There is no natural rubber in timing belts any more. It's all synthetic these days and far less susceptible to ageing. I tried to destroy an used TT belt from a 2.0TFSI engine (7 years, 90k miles). I couldn't. It wouldn't break even when bending the wrong way and torturing it with pliers. Could hardly pull off any of its teeth either. Only cutting it with a knife worked.

Fortunately replacement in the UK is not too expensive. In the Netherlands the Audi dealers charge up to 1000 Euro to replace it. But the dealers in the Netherlands still stick to the 115k miles limit.


----------



## Pete Mac (Apr 21, 2014)

Whilst this subject crops up repeatedly,the original belt is to be replaced at 65000 miles or 5 yrs. however, and this where things become even more confusing,after replacing a belt at the recommended mileage/time , Audi only gaurantee against failure for 2 yrs. No doubt there will be some plausible explanation. 
They seem to have us over a barrel here both ways . Who can afford to ignore their recommendations when in the event of a failure, no matter how unlikely, we would be faced with an extremely expensive engine rebuild . I for one, wouldn't take the chance.
Regards to all.
P.S. Sat in a mk 3 today whilst visiting Truro Audi. Very nice but at 30k for the base model I'll wait for the used market . Otherwise not a great deal of difference between it and my mk 2.! Will have a test drive next week.


----------



## Kyudo (Nov 29, 2014)

Only had mine 3 weeks 9000 miles 14 years old last owner wasn't sure when it was done so put a new kit on for peace of mind
And gave it a full service.


----------



## TT-driver (Sep 14, 2010)

Pete Mac said:


> Whilst this subject crops up repeatedly,the original belt is to be replaced at 65000 miles or 5 yrs. however, and this where things become even more confusing,after replacing a belt at the recommended mileage/time , Audi only gaurantee against failure for 2 yrs. No doubt there will be some plausible explanation.
> They seem to have us over a barrel here both ways . Who can afford to ignore their recommendations when in the event of a failure, no matter how unlikely, we would be faced with an extremely expensive engine rebuild . I for one, wouldn't take the chance.
> Regards to all.
> P.S. Sat in a mk 3 today whilst visiting Truro Audi. Very nice but at 30k for the base model I'll wait for the used market . Otherwise not a great deal of difference between it and my mk 2.! Will have a test drive next week.

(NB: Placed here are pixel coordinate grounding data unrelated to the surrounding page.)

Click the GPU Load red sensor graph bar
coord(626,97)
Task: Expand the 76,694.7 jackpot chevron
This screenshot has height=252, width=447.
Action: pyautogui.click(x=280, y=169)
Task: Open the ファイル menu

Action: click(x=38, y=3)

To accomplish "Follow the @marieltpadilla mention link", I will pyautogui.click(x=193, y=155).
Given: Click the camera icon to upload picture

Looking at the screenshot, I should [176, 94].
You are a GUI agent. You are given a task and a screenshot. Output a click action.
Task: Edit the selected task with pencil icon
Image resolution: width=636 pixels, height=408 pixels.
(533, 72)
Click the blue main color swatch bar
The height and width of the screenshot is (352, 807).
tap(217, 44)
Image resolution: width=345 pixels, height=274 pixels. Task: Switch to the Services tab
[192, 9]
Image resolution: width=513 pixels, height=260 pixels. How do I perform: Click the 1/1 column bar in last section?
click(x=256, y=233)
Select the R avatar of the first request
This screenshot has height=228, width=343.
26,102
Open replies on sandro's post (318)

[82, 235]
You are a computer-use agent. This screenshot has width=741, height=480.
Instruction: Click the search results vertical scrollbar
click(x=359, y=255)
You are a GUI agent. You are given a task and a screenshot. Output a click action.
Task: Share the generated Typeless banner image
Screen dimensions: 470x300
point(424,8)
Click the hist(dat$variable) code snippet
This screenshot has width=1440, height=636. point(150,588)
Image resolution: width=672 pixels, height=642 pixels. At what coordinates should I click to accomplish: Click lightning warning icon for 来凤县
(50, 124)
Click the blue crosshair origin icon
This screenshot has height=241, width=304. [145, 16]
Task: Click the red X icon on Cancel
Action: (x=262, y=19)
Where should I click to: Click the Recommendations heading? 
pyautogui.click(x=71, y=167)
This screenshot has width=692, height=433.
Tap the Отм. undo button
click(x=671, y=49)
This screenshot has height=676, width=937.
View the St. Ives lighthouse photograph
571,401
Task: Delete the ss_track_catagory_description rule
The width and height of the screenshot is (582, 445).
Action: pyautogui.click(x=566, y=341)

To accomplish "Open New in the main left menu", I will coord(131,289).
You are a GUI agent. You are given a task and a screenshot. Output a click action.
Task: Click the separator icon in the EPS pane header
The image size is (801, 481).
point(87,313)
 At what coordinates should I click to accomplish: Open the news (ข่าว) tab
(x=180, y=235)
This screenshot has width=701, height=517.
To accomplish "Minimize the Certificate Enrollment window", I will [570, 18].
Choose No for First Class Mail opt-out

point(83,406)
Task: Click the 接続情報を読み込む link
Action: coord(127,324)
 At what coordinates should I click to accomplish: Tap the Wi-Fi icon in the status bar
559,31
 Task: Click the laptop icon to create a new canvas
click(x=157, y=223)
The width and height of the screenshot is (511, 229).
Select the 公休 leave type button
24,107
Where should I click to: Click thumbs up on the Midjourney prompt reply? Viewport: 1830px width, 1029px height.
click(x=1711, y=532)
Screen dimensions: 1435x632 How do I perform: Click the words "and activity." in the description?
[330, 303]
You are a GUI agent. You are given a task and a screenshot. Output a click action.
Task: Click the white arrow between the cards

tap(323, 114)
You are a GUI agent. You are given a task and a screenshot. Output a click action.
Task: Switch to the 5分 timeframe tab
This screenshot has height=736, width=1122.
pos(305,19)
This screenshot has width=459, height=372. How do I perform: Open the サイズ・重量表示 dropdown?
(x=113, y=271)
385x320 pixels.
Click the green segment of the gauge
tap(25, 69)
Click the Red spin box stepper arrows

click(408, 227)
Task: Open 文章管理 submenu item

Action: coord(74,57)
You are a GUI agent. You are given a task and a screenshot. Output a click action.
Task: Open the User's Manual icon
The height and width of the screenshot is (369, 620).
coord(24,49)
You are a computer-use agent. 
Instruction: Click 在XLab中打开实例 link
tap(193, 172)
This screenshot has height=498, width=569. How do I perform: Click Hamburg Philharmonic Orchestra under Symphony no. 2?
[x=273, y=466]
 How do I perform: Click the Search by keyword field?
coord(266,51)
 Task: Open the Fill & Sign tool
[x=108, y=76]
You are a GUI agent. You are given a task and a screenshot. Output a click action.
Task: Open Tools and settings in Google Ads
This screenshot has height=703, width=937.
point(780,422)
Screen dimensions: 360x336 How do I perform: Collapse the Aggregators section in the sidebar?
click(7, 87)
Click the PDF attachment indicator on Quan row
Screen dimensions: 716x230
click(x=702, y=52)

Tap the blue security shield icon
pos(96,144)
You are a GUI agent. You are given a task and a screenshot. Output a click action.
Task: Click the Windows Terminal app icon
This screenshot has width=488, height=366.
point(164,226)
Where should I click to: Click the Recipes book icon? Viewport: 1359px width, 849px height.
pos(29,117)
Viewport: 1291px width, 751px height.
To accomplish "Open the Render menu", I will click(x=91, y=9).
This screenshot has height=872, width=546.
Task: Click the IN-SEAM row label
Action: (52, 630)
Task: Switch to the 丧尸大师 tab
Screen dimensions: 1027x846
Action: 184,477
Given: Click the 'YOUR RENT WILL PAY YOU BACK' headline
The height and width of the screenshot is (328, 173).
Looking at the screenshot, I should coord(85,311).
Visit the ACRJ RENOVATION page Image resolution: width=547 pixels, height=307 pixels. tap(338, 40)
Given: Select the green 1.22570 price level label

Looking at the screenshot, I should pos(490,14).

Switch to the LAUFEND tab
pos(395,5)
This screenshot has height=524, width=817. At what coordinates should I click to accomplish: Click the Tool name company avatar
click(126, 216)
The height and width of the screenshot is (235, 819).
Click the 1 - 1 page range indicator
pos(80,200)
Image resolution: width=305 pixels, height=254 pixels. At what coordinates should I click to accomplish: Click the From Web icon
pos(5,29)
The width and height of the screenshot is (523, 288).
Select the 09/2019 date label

It's not like we're ignoring their recommendations. Audi UK and the manufacturer are sending out mixed signals and thus causing confusion. Audi NL sticks to 115k miles limit, no age restriction (source: the Audi dealer and Audi maintenance database). Audi Germany seems to be sticking to 115k miles limit and possibly with a 10 year limit (source similar topics on German car forums)

The 2 years warranty after a repair is standard. It applies to all repairs with the exception of parts subject to wear. So whether it being a battery, a radiator, an oil pump, a water pump or a cam belt. 2 years it is.

I guess at the end of the day it's what's making you feel save. Replace the cam belt early? We could have a similar debate about how often to visit the dentist, having you blood analysed, or performing a full MRI body scan... 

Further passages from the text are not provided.